ID<-factor(design[,1])
Congestion<-factor(design[,2], levels=c("1","2"))
cd45<-factor(design[,3])
SMC<-factor(design[,4])

#create a design matrix
design<-model.matrix(~ID+Congestion+SMC+cd45)

fit <- lmFit(e, design)
fit <- eBayes(fit)

And received the following error: 

Warning message:
Partial NA coefficients for 54675 probe(s) 
> fit <- eBayes(fit)
Error in ebayes(fit = fit, proportion = proportion, stdev.coef.lim = stdev.coef.lim,  : 
  No residual degrees of freedom in linear model fits

How do I get this to work? I'm uncertain as to what I'm doing improperly in my naiveté and any assistance would be greatly appreciated. Thank you in advance! 

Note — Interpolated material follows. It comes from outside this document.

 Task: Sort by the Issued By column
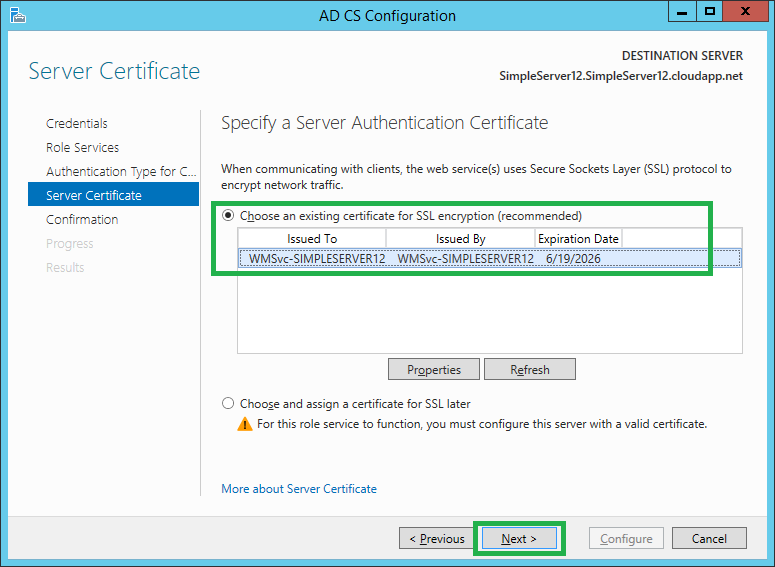point(460,238)
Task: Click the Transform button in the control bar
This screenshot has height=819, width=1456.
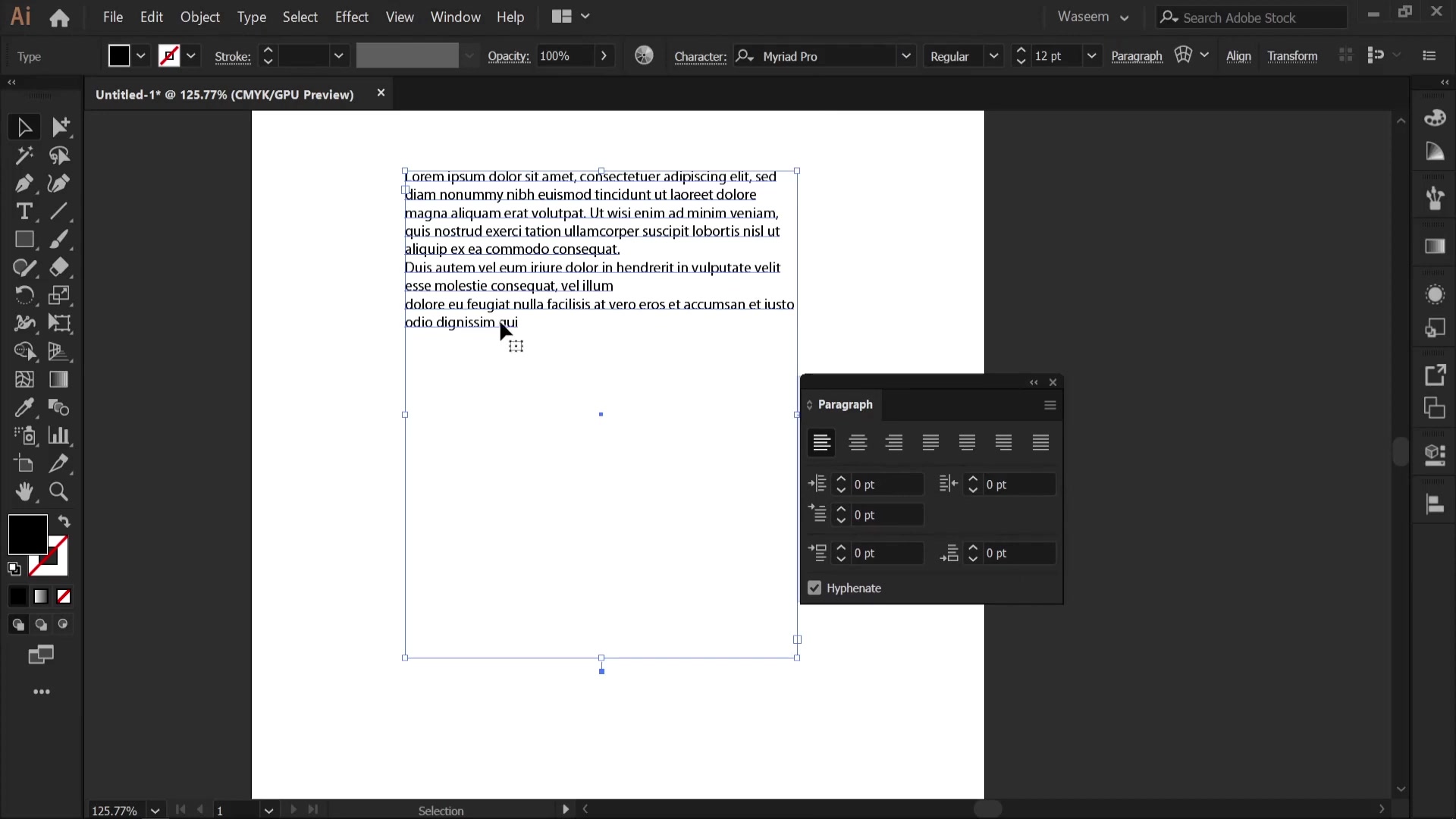Action: (1293, 55)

The cell proportions are real-valued covariates, so you shouldn't covert them to factors. Doing so means that you're considering each unique value of the cell proportion as a separate level of the factor. This effectively means that each sample gets its own coefficient such that there are no residual d.f. for variance estimation. Anyway, if you just do:

cd45 <- design[,3]
SMC <- design[,4]

... and construct design from that, you should be able to solve that problem. Note that your design assumes that the contamination has a linear effect on expression. This might be a bit too restrictive, so you might consider using splines to account for non-linear trends:

cd45 <- splines::ns(design[,3], df=3) # for example

Another thing to be careful of is whether the treatment is correlated with the proportion of contaminating cells. If so, any attempt to model the latter may absorb genuine DE from the former. This is because you can't distinguish between non-interesting DE due to changes in the proportions and interesting DE due to the treatment effect. This may be an issue for cd45 which seems to increase considerably upon treatment in some pairs.